All of the data, from the first line to the last, should be reproduced without alteration.

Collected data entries
::::::

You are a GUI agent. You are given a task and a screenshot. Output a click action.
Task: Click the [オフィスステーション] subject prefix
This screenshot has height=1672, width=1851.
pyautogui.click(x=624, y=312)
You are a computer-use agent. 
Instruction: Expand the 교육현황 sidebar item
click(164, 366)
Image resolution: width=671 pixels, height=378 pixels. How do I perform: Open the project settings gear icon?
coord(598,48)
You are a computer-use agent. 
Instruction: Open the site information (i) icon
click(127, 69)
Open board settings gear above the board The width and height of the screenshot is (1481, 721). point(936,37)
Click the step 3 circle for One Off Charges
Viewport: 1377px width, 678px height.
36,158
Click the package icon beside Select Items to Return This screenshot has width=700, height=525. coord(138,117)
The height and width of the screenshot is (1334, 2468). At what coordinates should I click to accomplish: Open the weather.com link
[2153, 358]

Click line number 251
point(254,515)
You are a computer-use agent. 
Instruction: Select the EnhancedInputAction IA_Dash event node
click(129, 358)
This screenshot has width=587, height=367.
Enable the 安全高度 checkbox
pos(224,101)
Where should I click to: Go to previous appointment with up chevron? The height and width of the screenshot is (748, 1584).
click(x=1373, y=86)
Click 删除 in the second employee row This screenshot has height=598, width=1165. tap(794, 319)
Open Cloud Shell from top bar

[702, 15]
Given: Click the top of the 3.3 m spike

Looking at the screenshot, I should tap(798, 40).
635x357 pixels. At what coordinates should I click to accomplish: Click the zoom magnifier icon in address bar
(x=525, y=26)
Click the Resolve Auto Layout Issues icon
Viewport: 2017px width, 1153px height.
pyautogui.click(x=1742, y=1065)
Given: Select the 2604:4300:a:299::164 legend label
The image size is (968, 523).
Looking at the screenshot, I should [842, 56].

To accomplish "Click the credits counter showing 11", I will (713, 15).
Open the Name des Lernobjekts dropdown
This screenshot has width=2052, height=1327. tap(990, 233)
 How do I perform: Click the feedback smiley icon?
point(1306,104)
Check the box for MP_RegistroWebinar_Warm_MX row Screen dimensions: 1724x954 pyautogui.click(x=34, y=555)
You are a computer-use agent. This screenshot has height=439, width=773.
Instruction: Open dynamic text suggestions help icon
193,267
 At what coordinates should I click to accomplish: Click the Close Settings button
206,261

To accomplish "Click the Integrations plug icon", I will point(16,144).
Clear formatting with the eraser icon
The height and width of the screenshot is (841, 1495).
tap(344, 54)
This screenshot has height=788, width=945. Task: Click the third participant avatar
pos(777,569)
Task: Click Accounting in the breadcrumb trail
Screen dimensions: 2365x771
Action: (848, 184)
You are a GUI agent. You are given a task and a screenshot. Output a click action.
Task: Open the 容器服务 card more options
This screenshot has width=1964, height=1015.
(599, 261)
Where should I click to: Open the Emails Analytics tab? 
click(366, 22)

::::::

__Expected answer__.
You are a GUI agent. You are given a task and a screenshot. Output a click action.
Task: Click the [オフィスステーション] subject prefix
This screenshot has height=1672, width=1851.
pyautogui.click(x=624, y=312)
You are a computer-use agent. 
Instruction: Expand the 교육현황 sidebar item
click(164, 366)
Image resolution: width=671 pixels, height=378 pixels. How do I perform: Open the project settings gear icon?
coord(598,48)
You are a computer-use agent. 
Instruction: Open the site information (i) icon
click(127, 69)
Open board settings gear above the board The width and height of the screenshot is (1481, 721). point(936,37)
Click the step 3 circle for One Off Charges
Viewport: 1377px width, 678px height.
36,158
Click the package icon beside Select Items to Return This screenshot has width=700, height=525. coord(138,117)
The height and width of the screenshot is (1334, 2468). At what coordinates should I click to accomplish: Open the weather.com link
[2153, 358]

Click line number 251
point(254,515)
You are a computer-use agent. 
Instruction: Select the EnhancedInputAction IA_Dash event node
click(129, 358)
This screenshot has width=587, height=367.
Enable the 安全高度 checkbox
pos(224,101)
Where should I click to: Go to previous appointment with up chevron? The height and width of the screenshot is (748, 1584).
click(x=1373, y=86)
Click 删除 in the second employee row This screenshot has height=598, width=1165. tap(794, 319)
Open Cloud Shell from top bar

[702, 15]
Given: Click the top of the 3.3 m spike

Looking at the screenshot, I should tap(798, 40).
635x357 pixels. At what coordinates should I click to accomplish: Click the zoom magnifier icon in address bar
(x=525, y=26)
Click the Resolve Auto Layout Issues icon
Viewport: 2017px width, 1153px height.
pyautogui.click(x=1742, y=1065)
Given: Select the 2604:4300:a:299::164 legend label
The image size is (968, 523).
Looking at the screenshot, I should [842, 56].

To accomplish "Click the credits counter showing 11", I will (713, 15).
Open the Name des Lernobjekts dropdown
This screenshot has width=2052, height=1327. tap(990, 233)
 How do I perform: Click the feedback smiley icon?
point(1306,104)
Check the box for MP_RegistroWebinar_Warm_MX row Screen dimensions: 1724x954 pyautogui.click(x=34, y=555)
You are a computer-use agent. This screenshot has height=439, width=773.
Instruction: Open dynamic text suggestions help icon
193,267
 At what coordinates should I click to accomplish: Click the Close Settings button
206,261

To accomplish "Click the Integrations plug icon", I will point(16,144).
Clear formatting with the eraser icon
The height and width of the screenshot is (841, 1495).
tap(344, 54)
This screenshot has height=788, width=945. Task: Click the third participant avatar
pos(777,569)
Task: Click Accounting in the breadcrumb trail
Screen dimensions: 2365x771
Action: (848, 184)
You are a GUI agent. You are given a task and a screenshot. Output a click action.
Task: Open the 容器服务 card more options
This screenshot has width=1964, height=1015.
(599, 261)
Where should I click to: Open the Emails Analytics tab? 
click(366, 22)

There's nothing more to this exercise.